When Barack Obama began his run for the presidency there were a limited number of things he wanted to emphasize on his to-do list. He wanted to stop the war in Iraq, provide health care and begin the transition away from carbon-based energy system to a renewable one. His overall theme of "change" meant that the initiative behind these priorities would be kept away from narrow "special interests." Even before his inauguration, mission creep, the campaign and the exigencies of unfolding events have begun expanding Obama's agenda. Events tend to do that. How well his administration balances focus with response will determine its success.
Conditions have dictated that Obama will take office in the midst of a terrible financial imbroglio, a severe recession that could become something worse, two hot wars in addition to an amorphous "war on terror," horrendous budget and trade deficits and a period of rock-bottom American credibility, frayed alliances and trampled civil liberties. Other impending crises threaten to appear or escalate. To the normative Israeli-Palestinian problem you can add India-Pakistan, Russia and its former empire, Zimbabwe, Somalia, Sudan, Korea, China-Taiwan or Tibet to the list of international hot spots that could flare out of control at any moment.
Plenty of Administrations get hijacked by events and never seem to get back on track to their initial priorities. Think of Kennedy's idealism getting diverted into Berlin and Cuba. Johnson began his Great Society and got mired in Vietnam. Nixon sought Detente but also had Vietnam, stagflation and then Watergate. Reagan faced economic woes and Iran-Contra. Bush the elder said he would be the education president. Instead his most memorable actions were in the Gulf War before he was brought down by a recession. Clinton's domestic agenda was constantly overshadowed by peacekeeping missions. Bush II's promised "humble" domestically-oriented concentration was largely replaced by a focus on war and terrorism.

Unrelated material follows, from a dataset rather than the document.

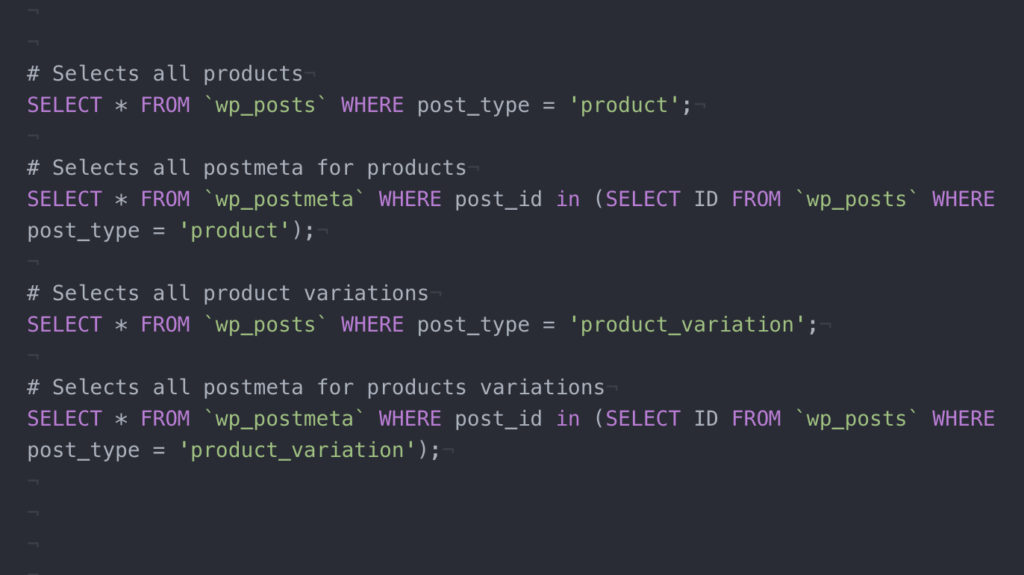
Task: Click the 'product' string followed by closing parenthesis
Action: pos(234,231)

It will be most difficult for a new president coming in during times like today's not to be caught lurching from one crisis to the next, putting out fires while not really delivering the "change" he and the electorate wanted to effectuate. It seems as though the transition team is being rather amazingly thorough. They are doing everything from keeping tabs on everything Bush deregulates so they can initiate reversals to devising massive programs of infrastructure and green energy construction. They want to reposition the military, initiate several new foreign policy approaches, bring efficiency to the medical services industry and change its insurance basis, rework education, institute a new public service rubric---the list goes on and on.

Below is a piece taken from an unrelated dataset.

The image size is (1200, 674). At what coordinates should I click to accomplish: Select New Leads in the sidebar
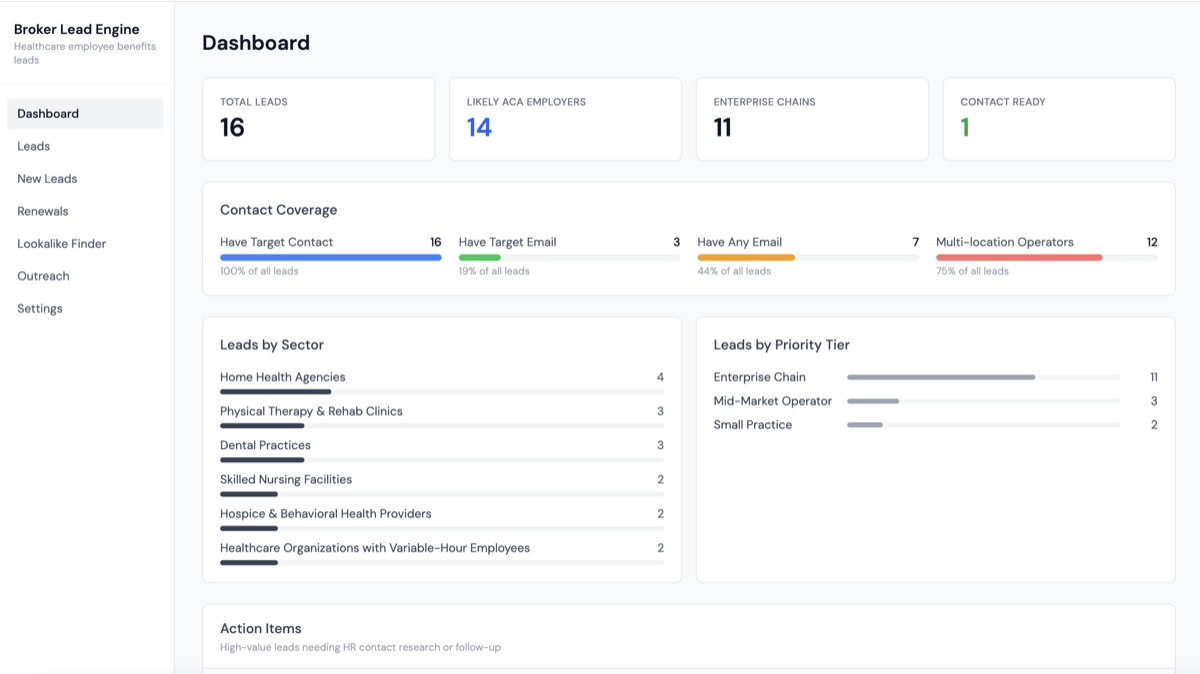coord(85,179)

This is why the transition team is moving so urgently with appointments. This will either be one of the best organized and most effective presidencies of all time or it will be one of the most overextended. There are so many things that need fixing or changing, and this team seems intent on acting on them all at once. The only way to accomplish that legislatively is to hit the ground running and present plans in total before effort and attention are diffused and distracted by the inevitable pressure of the crisis of the moment and by politics.

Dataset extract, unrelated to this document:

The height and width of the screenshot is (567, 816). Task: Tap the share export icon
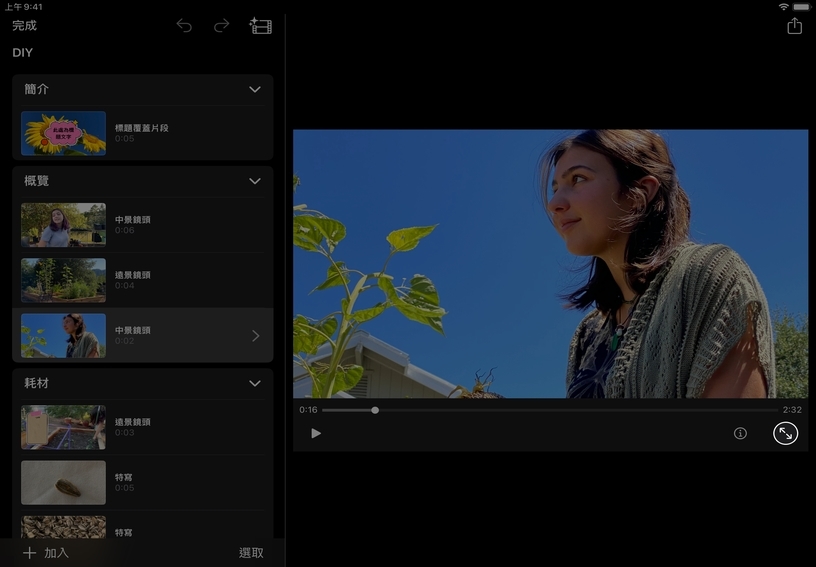point(794,27)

When Obama takes office his first Hundred Days could make Roosevelt's look timid by comparison. On the one hand, if the opposition can tie things up in procedural hurdles or find a soft spot to attack (as happened with Bill and Hillary Clinton's health initiative) the entire effort could quickly bog down. If not, and a friendly Republican or two can be found in the Senate, we could see some truly remarkably sweeping changes. Obama will be trying to lever Congress by mobilizing public support, continuing his grassroots campaign on a more or less permanent basis. It will be fascinating to watch.